WHAT TO PRODUCE >>
Retype the lines of the records below word for word, leaving out the pictures.

PROVIDED INFORMATION >>
(begin)

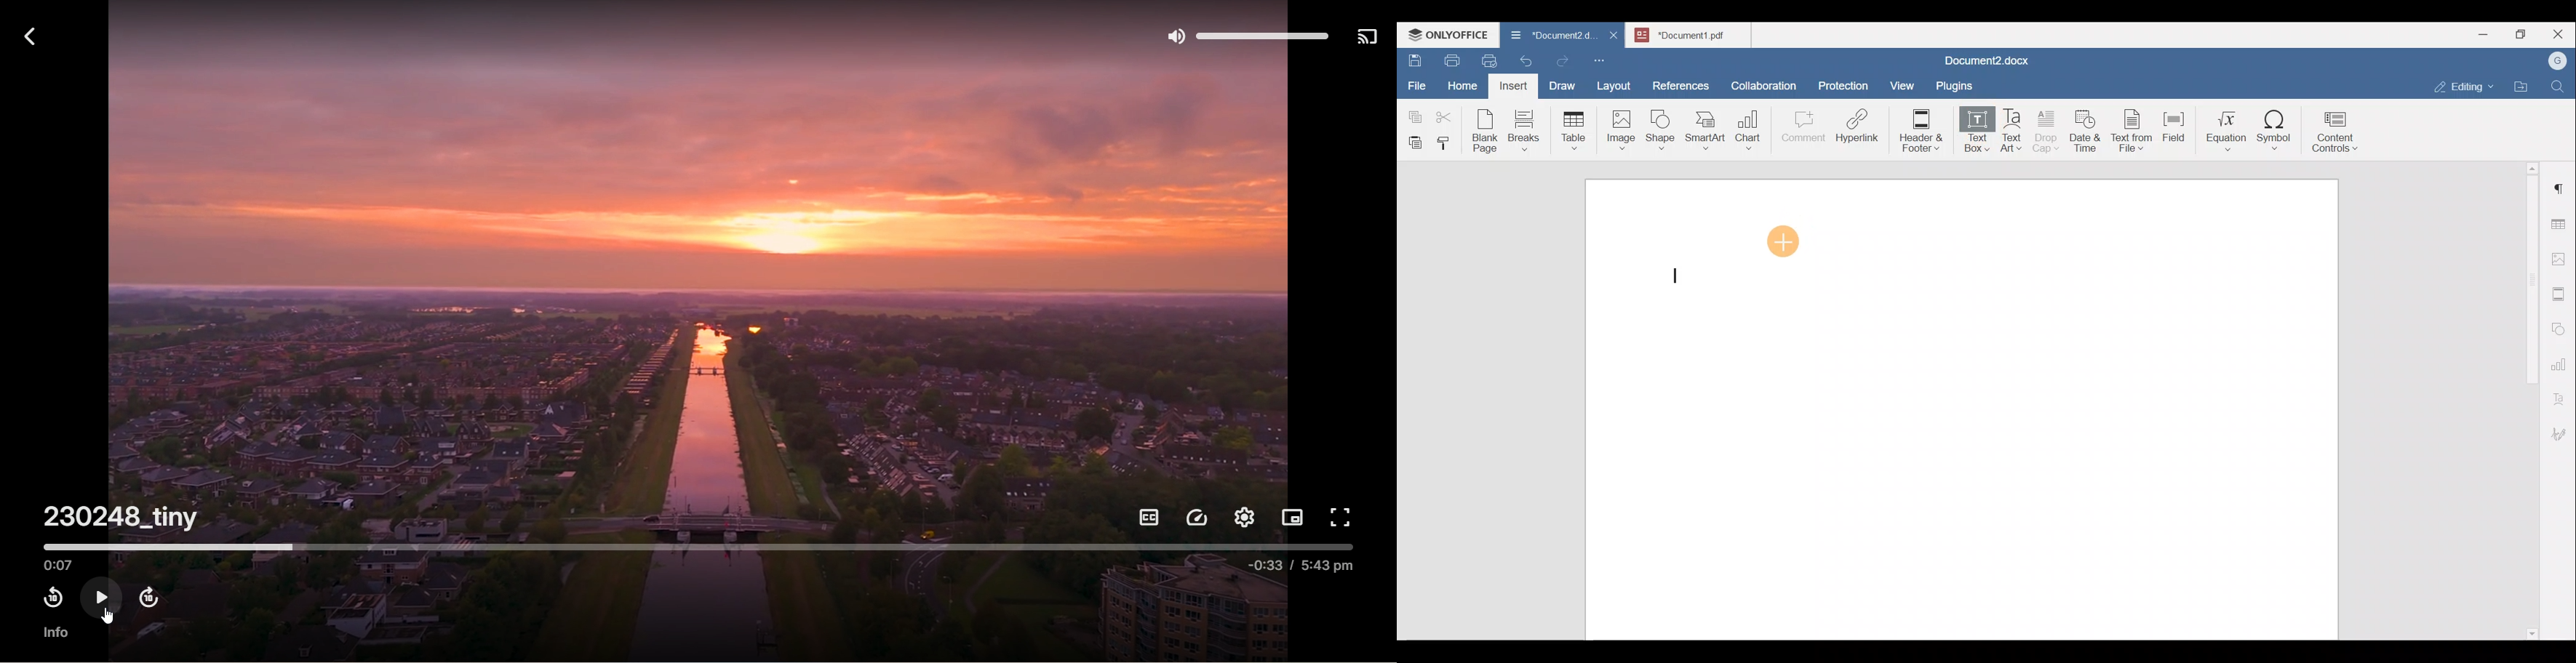 This screenshot has width=2576, height=672. What do you see at coordinates (2086, 129) in the screenshot?
I see `Date & time` at bounding box center [2086, 129].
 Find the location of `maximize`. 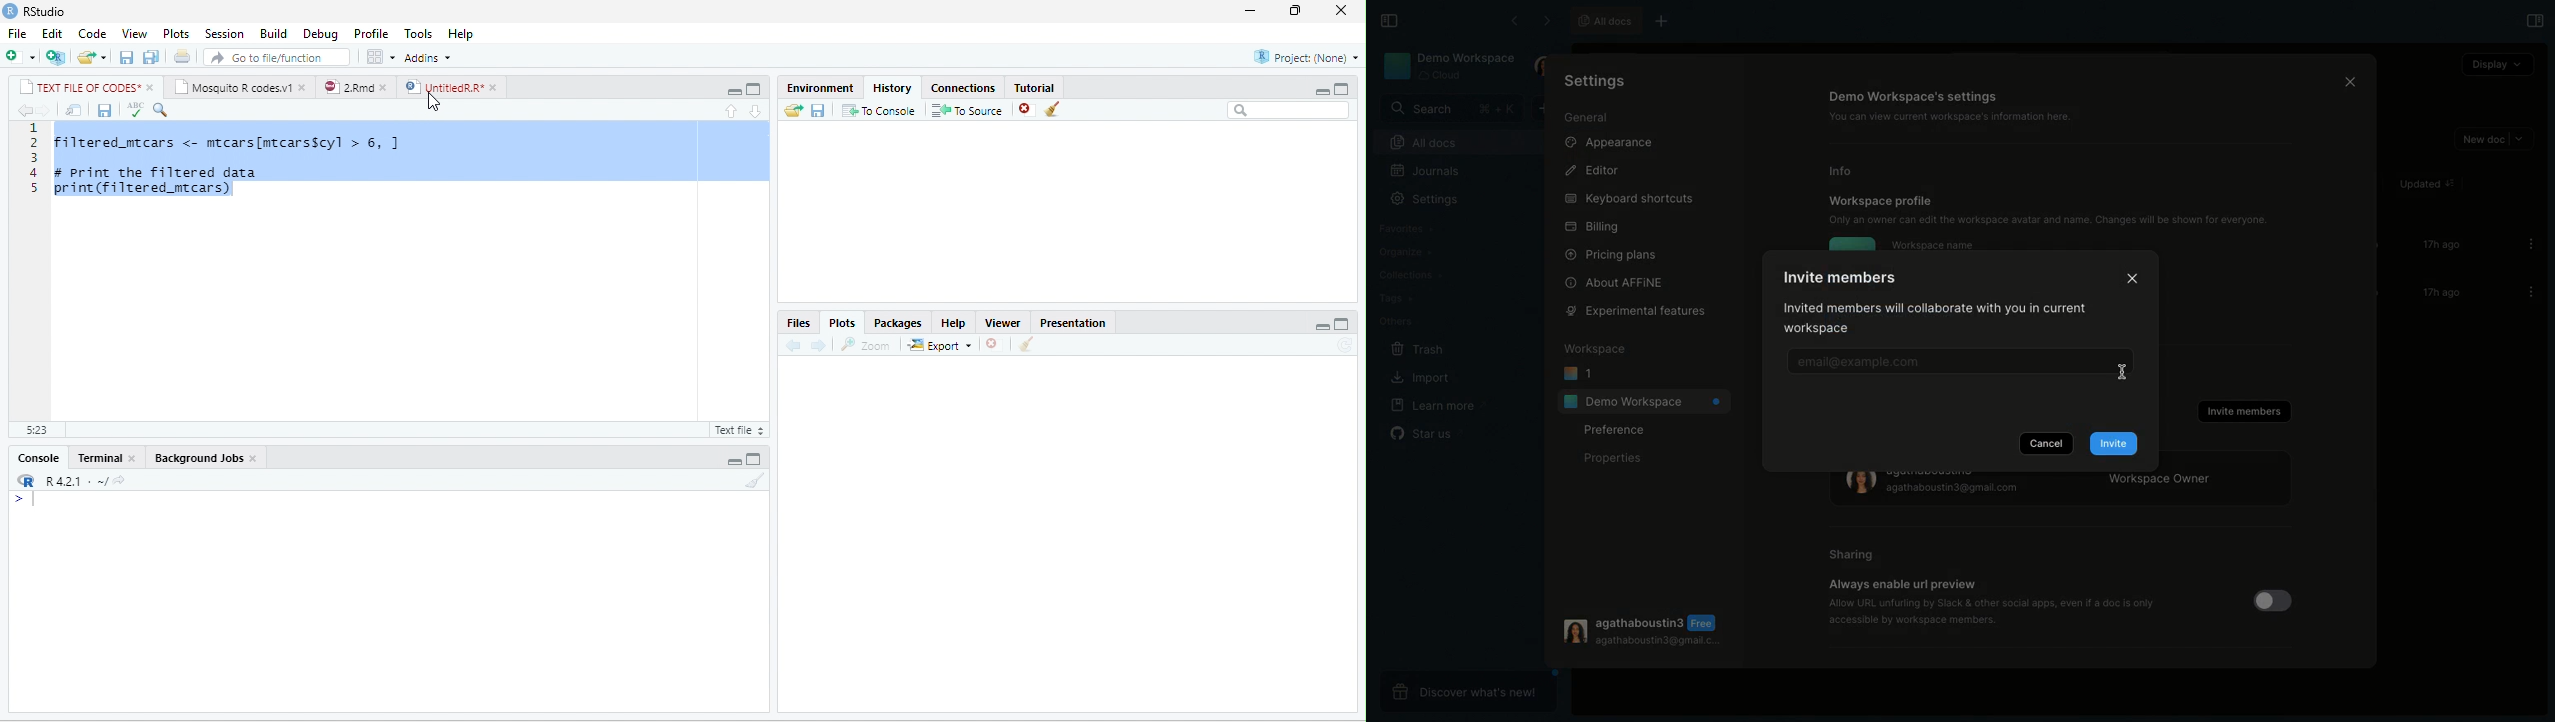

maximize is located at coordinates (1342, 324).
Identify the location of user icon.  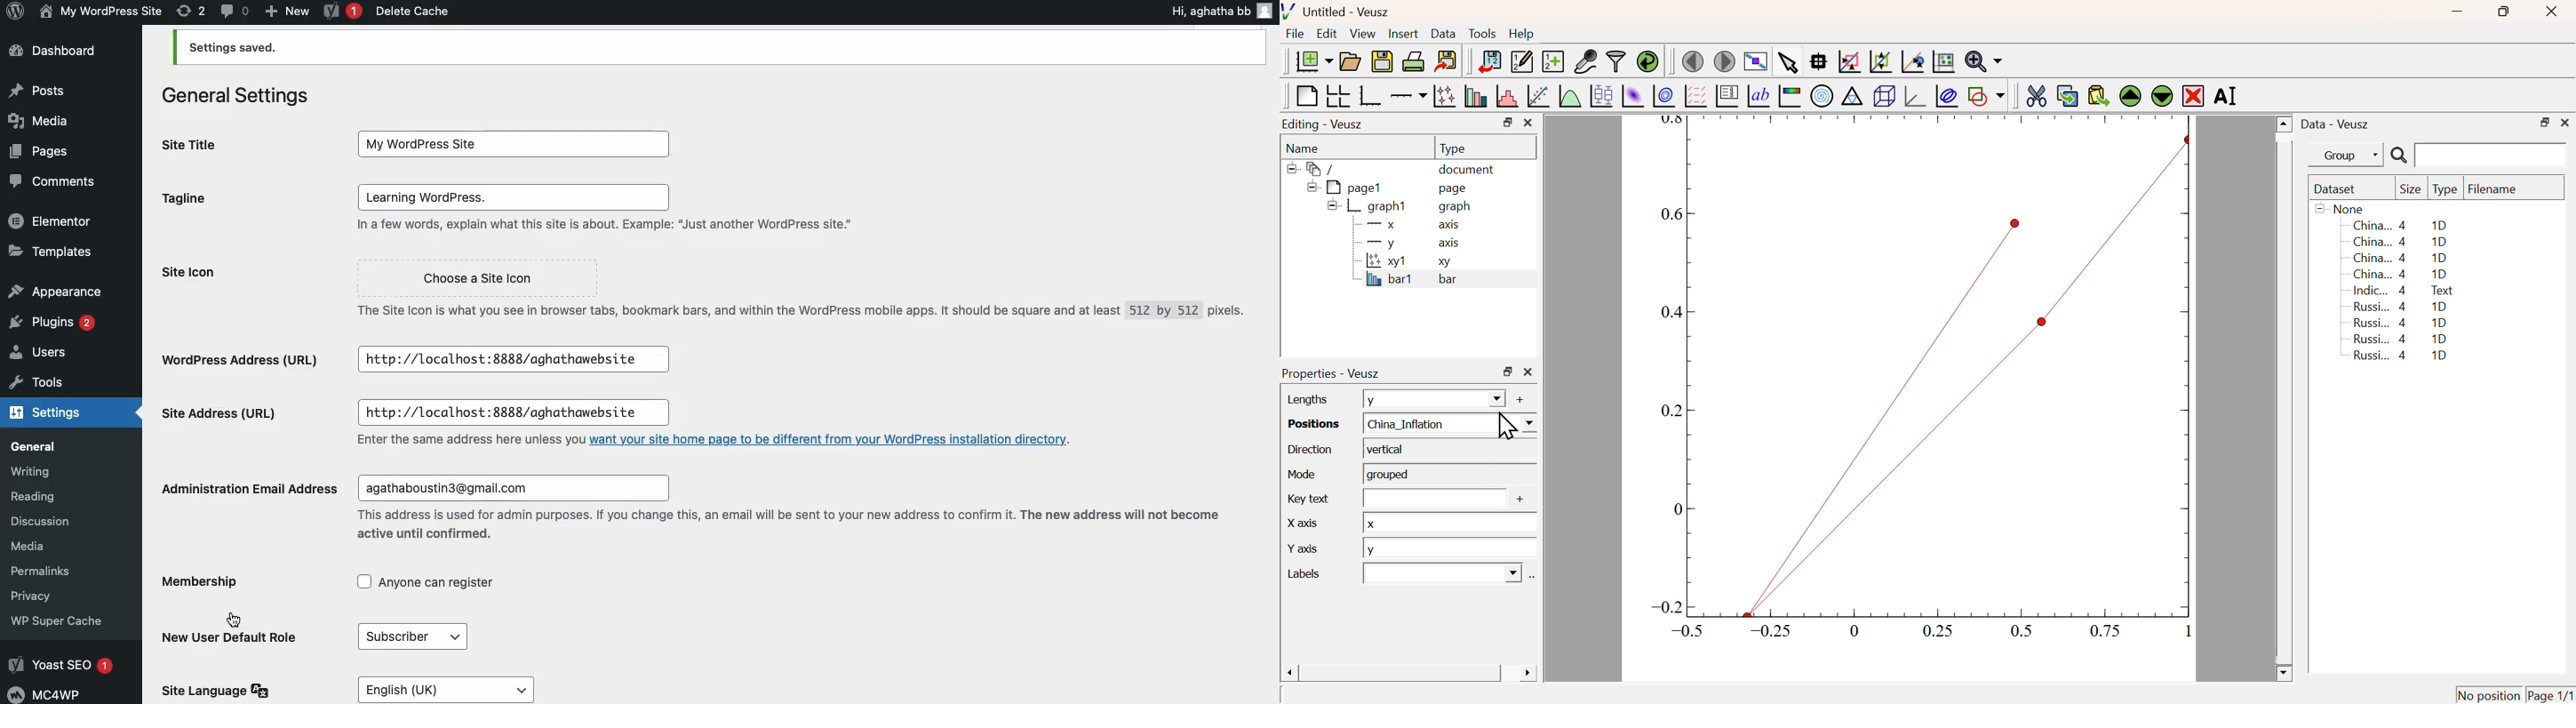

(end)

ANSWER TO THE PROBLEM >>
 This screenshot has width=2576, height=672. What do you see at coordinates (2086, 129) in the screenshot?
I see `Date & time` at bounding box center [2086, 129].
 Find the location of `maximize`. 

maximize is located at coordinates (1342, 324).
Identify the location of user icon.  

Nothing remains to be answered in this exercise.